This year, 63% of Americans between the ages of 12 and 17 used TikTok on a weekly basis, compared with 57% for Instagram, Forrester wrote in a blog post on Thursday, citing data from a survey the research firm conducted. In 2020, Instagram led that demographic, with 61% of kids on the platform, while TikTok had 50%.
Instagram’s recent struggles have been widely reported of late, starting with a series in the Wall Street Journal, based on internal research from parent company Facebook, now known as Meta, that was released by a whistleblower. In an effort to keep users on the app, Facebook disregarded its own data showing the harmful effects of Instagram, particularly on young girls, the research showed.
Facebook announced last month that it would alter its services, including Instagram, to better appeal to consumers between the ages of 18 and 29. At the time, CEO Mark Zuckerberg noted that TikTok in particular had emerged as “one of the most effective competitors that we have ever faced.”
Zuckerberg said the company will make its full-screen video Reels feature a central focus of both Facebook and Instagram in the coming year. The company launched Reels in 2020 as a direct response to TikTok, whose full-screen video feed format has since been copied by Snap, YouTube, Reddit and other social media services.

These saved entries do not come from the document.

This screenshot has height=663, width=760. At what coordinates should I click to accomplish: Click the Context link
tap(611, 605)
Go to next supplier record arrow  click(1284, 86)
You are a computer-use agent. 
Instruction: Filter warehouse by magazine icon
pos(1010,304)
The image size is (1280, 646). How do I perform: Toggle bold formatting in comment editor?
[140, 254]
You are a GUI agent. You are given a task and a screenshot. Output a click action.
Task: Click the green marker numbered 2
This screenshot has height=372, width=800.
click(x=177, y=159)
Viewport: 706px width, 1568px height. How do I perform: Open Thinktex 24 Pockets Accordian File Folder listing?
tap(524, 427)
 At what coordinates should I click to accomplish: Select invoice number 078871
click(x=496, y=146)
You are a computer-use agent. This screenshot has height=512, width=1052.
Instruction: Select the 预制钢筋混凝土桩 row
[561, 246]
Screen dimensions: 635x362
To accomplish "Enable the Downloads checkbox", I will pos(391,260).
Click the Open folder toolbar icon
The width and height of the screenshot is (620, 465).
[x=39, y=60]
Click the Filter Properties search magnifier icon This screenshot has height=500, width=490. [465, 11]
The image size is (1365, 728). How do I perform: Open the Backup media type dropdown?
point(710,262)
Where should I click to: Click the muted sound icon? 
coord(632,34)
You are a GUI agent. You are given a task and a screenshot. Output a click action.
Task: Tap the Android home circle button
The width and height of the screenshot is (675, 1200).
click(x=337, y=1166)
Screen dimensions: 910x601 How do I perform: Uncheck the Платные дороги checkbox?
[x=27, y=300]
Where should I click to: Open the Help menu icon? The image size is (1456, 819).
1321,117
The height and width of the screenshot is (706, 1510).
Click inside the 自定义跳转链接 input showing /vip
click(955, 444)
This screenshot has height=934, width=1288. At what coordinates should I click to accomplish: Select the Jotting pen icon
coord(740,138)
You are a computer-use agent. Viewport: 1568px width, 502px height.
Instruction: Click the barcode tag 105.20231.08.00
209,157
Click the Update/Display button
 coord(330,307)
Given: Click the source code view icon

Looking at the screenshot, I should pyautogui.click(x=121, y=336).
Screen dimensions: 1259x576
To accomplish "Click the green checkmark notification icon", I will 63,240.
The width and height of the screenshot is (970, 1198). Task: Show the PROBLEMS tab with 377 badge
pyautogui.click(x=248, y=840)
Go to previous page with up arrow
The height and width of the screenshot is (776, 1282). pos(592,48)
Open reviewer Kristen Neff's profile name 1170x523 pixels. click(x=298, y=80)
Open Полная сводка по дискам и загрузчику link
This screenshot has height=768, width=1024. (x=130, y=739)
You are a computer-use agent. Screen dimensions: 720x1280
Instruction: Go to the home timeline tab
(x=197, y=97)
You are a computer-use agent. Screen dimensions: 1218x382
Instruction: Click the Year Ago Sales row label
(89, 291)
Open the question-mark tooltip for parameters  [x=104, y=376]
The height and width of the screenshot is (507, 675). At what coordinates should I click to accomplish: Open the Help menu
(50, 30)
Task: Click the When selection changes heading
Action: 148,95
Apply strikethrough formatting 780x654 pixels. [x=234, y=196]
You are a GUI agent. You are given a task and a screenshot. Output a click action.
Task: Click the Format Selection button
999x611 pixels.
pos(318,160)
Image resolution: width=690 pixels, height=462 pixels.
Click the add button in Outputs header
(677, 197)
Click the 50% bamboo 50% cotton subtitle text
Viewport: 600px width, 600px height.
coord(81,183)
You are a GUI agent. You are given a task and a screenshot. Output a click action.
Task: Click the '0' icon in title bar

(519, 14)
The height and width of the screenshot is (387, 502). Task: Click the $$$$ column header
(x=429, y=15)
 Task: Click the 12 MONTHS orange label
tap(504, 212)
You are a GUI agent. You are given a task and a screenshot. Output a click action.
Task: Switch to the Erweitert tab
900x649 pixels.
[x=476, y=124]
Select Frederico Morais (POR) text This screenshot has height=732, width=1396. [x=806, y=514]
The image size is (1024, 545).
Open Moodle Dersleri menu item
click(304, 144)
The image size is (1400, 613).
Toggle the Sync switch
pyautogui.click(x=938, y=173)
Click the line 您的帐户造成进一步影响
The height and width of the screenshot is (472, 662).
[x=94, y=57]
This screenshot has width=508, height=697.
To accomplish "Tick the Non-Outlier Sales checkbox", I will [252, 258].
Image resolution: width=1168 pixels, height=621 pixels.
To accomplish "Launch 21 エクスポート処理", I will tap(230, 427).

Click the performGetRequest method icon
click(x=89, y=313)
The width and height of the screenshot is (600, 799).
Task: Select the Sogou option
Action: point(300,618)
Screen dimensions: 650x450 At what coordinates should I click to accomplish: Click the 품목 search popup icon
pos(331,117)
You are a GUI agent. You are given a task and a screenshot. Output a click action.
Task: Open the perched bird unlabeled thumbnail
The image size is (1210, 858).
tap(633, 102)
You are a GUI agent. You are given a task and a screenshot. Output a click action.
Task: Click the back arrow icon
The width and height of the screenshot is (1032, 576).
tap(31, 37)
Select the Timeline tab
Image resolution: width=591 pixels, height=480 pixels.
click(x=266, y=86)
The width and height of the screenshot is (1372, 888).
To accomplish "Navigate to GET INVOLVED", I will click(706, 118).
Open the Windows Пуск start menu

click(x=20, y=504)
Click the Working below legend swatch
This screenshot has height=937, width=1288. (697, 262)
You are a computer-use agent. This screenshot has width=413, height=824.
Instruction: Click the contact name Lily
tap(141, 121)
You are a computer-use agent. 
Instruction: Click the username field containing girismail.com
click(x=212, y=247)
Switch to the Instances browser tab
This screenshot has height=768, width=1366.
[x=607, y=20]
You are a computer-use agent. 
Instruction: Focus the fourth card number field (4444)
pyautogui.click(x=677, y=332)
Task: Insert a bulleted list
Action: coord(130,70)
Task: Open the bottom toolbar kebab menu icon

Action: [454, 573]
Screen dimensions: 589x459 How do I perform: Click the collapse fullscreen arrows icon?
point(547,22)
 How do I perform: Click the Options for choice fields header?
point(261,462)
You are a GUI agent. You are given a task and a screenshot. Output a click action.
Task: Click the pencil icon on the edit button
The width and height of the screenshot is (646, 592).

“We heard from Gen Z youth that they find TikTok to be funnier and more positive versus other social media platforms,” said Mike Proulx, an analyst at Forrester, in an email. “One of its strongest differentiators is its creator community. While TikTok’s features and functionality can be lifted by its competition, a sense of community is the secret sauce that can’t be simply copy and pasted into another social media platform, no matter how much money the competition ‘incentivizes’ creators with.”
TikTok, however, is not the top social media app among American Gen Z. That distinction belongs to Google’s YouTube, which in 2021 is used weekly by 72% of American teenagers, up from 69% in 2020, Forrester said. Snapchat is used weekly by 54% of U.S. Gen Z, which is flat compared to 2020.